Not that it's impossible that the story of the Jews influenced the story of the Dwarves. I... don't know how it would have, because they're terribly different stories and because Tolkien also took inspiration from Finnish, Norse, and Anglo-Saxon mythology and the Dwarves' story might have come from them (although I don't know enough about those stories to give any examples).
Environmentalism and Industrialization
This is the best point they make, and the one that can't be explained with just a basic knowledge of what Tolkien knew about industrialization and environmentalism.

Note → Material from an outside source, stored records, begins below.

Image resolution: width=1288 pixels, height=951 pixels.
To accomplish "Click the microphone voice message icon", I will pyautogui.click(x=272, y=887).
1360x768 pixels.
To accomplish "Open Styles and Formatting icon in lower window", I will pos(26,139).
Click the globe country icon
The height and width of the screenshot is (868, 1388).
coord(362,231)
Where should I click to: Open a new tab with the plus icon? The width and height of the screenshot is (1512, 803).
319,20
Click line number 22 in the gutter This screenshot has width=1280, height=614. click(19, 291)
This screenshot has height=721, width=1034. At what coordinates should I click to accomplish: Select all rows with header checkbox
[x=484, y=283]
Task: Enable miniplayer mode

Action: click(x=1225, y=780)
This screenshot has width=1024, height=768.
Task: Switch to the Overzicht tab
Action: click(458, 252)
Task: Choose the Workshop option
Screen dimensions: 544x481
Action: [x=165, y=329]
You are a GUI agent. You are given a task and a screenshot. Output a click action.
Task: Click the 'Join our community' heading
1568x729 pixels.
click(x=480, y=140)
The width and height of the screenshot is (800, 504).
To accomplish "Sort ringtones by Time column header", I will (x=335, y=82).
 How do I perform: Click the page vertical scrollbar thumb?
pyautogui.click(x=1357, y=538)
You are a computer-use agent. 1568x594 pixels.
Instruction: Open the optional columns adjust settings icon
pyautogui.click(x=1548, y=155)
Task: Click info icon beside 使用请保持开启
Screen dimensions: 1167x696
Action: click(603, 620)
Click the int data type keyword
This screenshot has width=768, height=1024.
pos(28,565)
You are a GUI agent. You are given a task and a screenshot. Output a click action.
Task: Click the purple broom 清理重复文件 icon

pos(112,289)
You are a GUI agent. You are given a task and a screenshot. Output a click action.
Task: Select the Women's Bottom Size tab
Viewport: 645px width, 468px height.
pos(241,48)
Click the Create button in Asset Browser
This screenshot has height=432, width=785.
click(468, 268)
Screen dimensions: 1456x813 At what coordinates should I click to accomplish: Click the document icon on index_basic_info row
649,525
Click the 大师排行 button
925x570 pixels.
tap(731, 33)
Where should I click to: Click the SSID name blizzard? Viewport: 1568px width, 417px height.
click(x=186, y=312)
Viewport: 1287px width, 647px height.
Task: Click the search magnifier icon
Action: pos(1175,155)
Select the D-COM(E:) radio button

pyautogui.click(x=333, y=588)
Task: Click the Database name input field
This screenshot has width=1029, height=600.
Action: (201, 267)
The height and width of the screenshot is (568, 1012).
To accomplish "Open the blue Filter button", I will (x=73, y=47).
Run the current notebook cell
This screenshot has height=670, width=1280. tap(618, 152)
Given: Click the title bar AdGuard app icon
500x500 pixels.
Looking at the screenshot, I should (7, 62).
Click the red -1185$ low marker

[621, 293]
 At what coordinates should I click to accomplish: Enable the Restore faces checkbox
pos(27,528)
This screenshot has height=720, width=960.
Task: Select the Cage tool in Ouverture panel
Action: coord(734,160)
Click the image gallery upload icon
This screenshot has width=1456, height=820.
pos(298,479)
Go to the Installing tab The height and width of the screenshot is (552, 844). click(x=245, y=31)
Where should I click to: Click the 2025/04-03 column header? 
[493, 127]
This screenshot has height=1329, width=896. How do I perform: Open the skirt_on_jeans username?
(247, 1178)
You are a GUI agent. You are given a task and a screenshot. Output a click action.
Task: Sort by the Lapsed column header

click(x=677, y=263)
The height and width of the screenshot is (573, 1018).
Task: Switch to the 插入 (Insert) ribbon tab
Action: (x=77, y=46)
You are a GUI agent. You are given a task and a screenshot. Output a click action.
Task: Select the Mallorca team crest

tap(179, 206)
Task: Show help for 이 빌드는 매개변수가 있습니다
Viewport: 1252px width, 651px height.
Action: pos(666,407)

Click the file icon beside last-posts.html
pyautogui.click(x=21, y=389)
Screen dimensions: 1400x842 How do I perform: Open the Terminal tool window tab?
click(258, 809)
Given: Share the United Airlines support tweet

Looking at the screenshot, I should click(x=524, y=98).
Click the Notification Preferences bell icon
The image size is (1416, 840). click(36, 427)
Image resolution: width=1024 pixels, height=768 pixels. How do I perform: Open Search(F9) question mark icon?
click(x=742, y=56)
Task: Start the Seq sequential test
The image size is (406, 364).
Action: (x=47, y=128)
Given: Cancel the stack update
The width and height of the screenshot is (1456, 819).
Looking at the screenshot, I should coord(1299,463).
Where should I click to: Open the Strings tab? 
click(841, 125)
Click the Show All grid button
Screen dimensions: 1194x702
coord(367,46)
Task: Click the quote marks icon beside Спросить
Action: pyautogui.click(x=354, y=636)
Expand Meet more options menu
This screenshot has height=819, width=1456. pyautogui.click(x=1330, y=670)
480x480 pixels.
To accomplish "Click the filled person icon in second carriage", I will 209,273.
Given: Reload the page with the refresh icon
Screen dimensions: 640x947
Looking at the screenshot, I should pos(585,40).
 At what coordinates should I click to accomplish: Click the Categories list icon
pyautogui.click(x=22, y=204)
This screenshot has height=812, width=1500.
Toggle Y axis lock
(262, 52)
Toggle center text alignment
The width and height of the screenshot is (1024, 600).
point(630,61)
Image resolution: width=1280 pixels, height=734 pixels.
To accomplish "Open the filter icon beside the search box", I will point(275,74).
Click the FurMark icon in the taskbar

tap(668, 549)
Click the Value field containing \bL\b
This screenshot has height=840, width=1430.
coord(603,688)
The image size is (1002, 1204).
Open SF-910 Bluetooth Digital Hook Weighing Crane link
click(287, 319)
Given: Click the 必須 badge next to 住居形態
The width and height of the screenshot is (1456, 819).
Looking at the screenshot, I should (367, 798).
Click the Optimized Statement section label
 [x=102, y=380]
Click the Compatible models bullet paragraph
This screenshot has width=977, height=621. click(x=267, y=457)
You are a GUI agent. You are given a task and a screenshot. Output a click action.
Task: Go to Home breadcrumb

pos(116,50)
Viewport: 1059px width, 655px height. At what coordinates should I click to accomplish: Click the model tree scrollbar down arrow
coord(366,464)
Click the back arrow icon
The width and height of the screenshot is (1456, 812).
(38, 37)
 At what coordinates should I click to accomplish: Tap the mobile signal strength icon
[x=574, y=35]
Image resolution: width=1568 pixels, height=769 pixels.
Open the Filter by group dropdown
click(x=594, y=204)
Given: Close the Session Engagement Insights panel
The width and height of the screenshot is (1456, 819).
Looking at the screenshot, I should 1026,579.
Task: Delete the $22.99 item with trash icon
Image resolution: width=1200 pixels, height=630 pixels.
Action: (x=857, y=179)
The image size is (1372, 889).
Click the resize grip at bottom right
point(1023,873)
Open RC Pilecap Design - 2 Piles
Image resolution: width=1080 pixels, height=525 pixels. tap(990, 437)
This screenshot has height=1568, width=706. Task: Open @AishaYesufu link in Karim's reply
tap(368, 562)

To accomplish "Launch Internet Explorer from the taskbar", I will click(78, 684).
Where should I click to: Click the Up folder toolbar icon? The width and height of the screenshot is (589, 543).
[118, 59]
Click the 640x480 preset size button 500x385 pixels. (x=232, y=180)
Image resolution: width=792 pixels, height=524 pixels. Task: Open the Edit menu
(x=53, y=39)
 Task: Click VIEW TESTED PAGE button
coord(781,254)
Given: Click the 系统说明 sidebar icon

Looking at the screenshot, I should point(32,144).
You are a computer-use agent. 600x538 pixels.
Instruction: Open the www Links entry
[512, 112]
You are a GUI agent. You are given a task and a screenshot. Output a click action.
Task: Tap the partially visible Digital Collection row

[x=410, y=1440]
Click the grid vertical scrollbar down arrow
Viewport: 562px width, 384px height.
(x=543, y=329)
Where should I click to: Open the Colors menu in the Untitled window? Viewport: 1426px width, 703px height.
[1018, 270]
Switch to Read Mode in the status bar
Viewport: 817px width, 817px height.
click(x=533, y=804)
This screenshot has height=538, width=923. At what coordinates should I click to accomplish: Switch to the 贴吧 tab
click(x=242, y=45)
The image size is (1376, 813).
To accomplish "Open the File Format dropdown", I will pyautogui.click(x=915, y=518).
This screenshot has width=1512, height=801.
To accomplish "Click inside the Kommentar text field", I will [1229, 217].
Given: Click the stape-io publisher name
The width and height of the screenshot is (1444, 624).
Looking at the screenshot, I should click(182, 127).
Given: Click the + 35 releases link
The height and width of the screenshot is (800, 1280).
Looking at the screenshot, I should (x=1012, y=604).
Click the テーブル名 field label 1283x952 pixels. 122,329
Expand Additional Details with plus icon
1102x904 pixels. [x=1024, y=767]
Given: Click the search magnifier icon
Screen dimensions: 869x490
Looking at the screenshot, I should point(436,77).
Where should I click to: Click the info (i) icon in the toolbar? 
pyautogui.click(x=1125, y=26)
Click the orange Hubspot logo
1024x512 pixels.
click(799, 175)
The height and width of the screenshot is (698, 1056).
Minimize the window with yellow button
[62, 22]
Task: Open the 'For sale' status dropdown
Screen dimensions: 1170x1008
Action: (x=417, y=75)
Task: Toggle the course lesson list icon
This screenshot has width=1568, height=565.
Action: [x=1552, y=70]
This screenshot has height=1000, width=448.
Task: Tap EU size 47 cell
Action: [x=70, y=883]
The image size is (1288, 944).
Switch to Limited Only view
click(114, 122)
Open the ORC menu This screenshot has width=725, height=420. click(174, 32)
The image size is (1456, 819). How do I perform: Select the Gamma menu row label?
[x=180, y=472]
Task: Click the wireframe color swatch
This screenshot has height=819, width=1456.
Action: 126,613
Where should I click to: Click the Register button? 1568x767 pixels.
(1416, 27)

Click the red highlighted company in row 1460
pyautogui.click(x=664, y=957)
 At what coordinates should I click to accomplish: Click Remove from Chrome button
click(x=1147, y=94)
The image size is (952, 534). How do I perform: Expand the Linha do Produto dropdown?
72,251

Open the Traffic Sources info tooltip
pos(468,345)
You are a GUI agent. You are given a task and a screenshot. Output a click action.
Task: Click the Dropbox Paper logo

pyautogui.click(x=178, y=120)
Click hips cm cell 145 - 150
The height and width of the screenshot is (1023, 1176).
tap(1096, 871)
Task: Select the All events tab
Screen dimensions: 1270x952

I will say that to me it would be a terrible, horrible allegory for industrialization, for two reasons: first, industrialization has upsides, such as medicine, that are only briefly explored in the books (the Uruk-hai cure Merry and Pippin when they've been captured), and Tolkien's alternatives--magical aethelas plants that can only be used by the king--don't have a good or effective comparison in the real world; and secondly, the "fight against industry" is an external fight (one kingdom vs. another kingdom), while the arguments about industrialization are extremely internal fights (struggles that each country needs to sort out inside its own borders), and making it a nation-vs-nation fight just takes away all the serious nuances that are integral to that debate. The thing is that I don't know for sure that Tolkien cared about all of that. I can't imagine he didn't, but I don't know he did.
What I will also say is that this still doesn't fit Tolkien's definition of allegory because there are alternative interpretations. When Isengard turns into a war citadel, not only do the forests disappear, but the area begins to look more like Mordor, and to me, that is the key point--its alliance to Mordor makes it look more like Mordor. I read somewhere that Tolkien believed that, in a story a place or thing made with good intentions couldn't possibly have an ugly appearance (page 62 in the version I used for my English thesis; I'm not sure if that's the same version). Isengard was originally beautiful because the intention of the builders was for good; however, as Saruman's intention took over the building, that good appearance faded along with the intention.
All things considered, I realize this is a sloppy and paper-thin post, but that "Gandalf=Jesus" comment made me not care that much.